Render the entries below as a Markdown table with the columns Row and Line, starting at the line that contains "Identify the location of chart-title: 沖縄県内全体の新規陽性者数と病床使用率（国基準）." and running through the last entry, with one numbered row per line and blank lines skipped. Leave the pictures out of the table.

### Excerpted records
====
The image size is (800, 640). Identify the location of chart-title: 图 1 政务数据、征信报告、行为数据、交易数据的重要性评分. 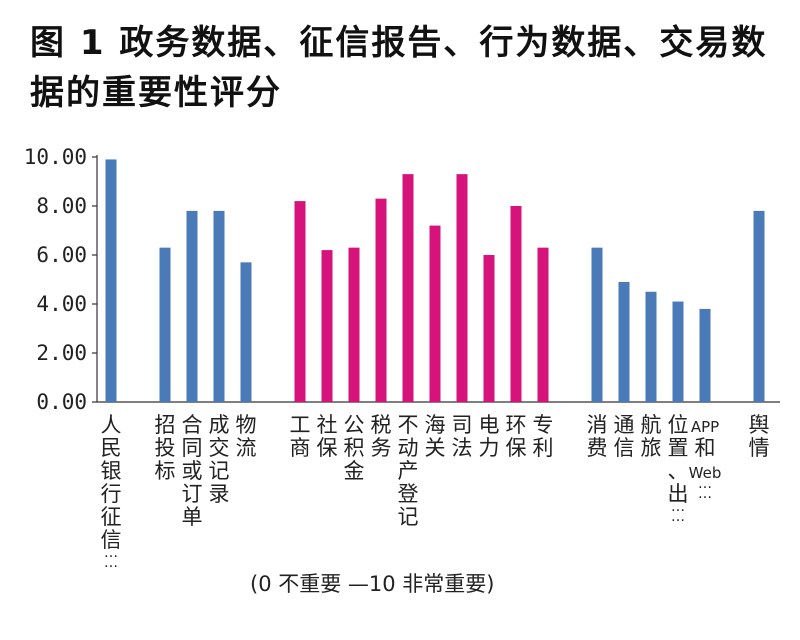
(399, 68).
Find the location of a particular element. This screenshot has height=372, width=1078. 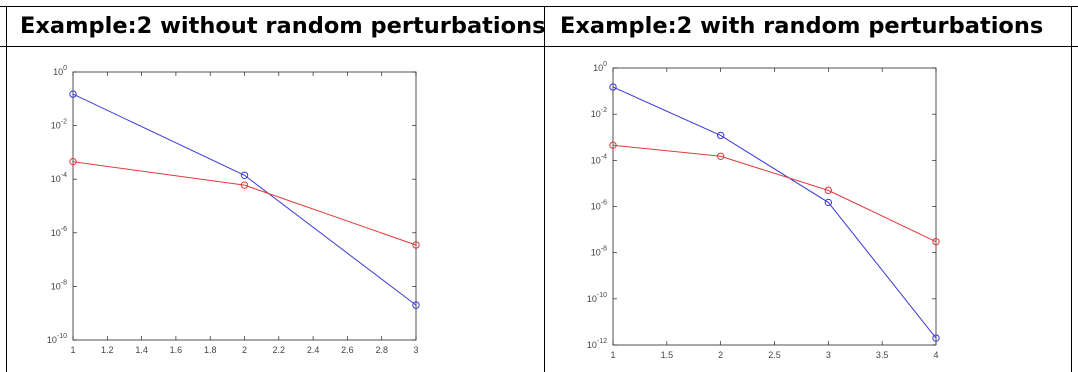

x-tick-label: 2.2 is located at coordinates (280, 350).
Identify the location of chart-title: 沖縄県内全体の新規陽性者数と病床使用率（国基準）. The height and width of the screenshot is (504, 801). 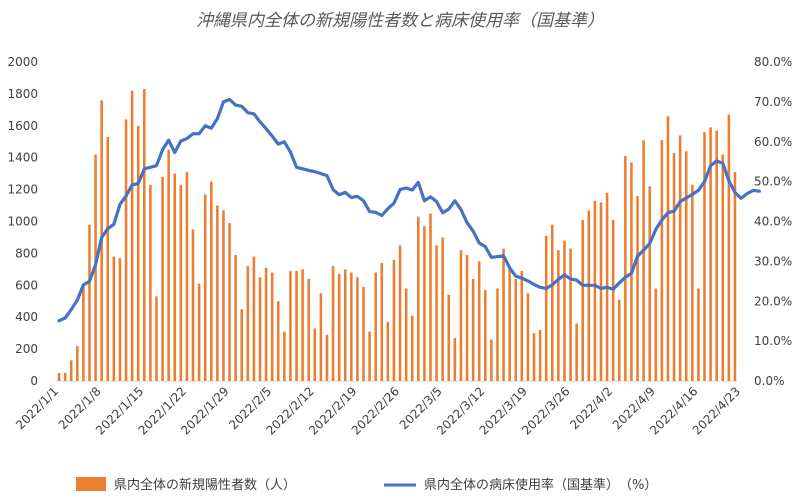
(400, 21).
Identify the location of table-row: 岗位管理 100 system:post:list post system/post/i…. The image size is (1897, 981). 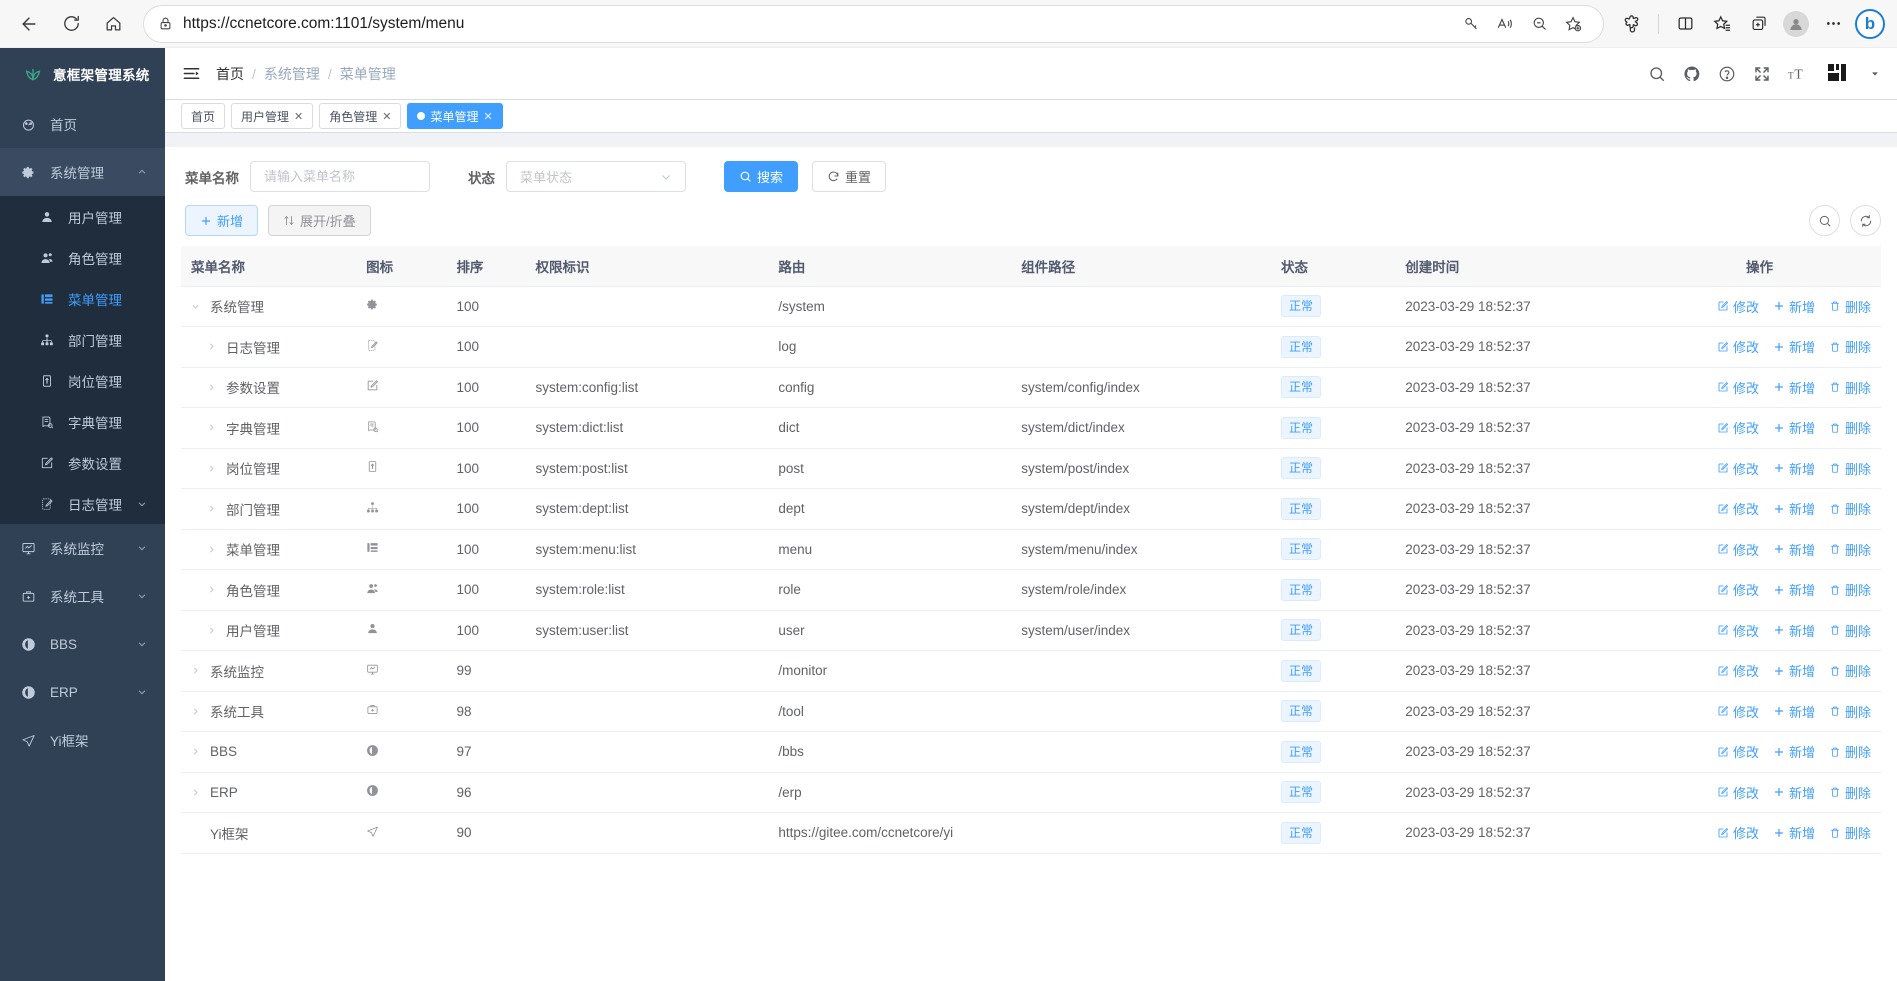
====
### Written answer
| Row | Line |
|---|---|
| 1 | Identify the location of chart-title: 沖縄県内全体の新規陽性者数と病床使用率（国基準）. The height and width of the screenshot is (504, 801).  |
| 2 | (400, 21). |
| 3 | Identify the location of table-row: 岗位管理 100 system:post:list post system/post/i…. The image size is (1897, 981).  |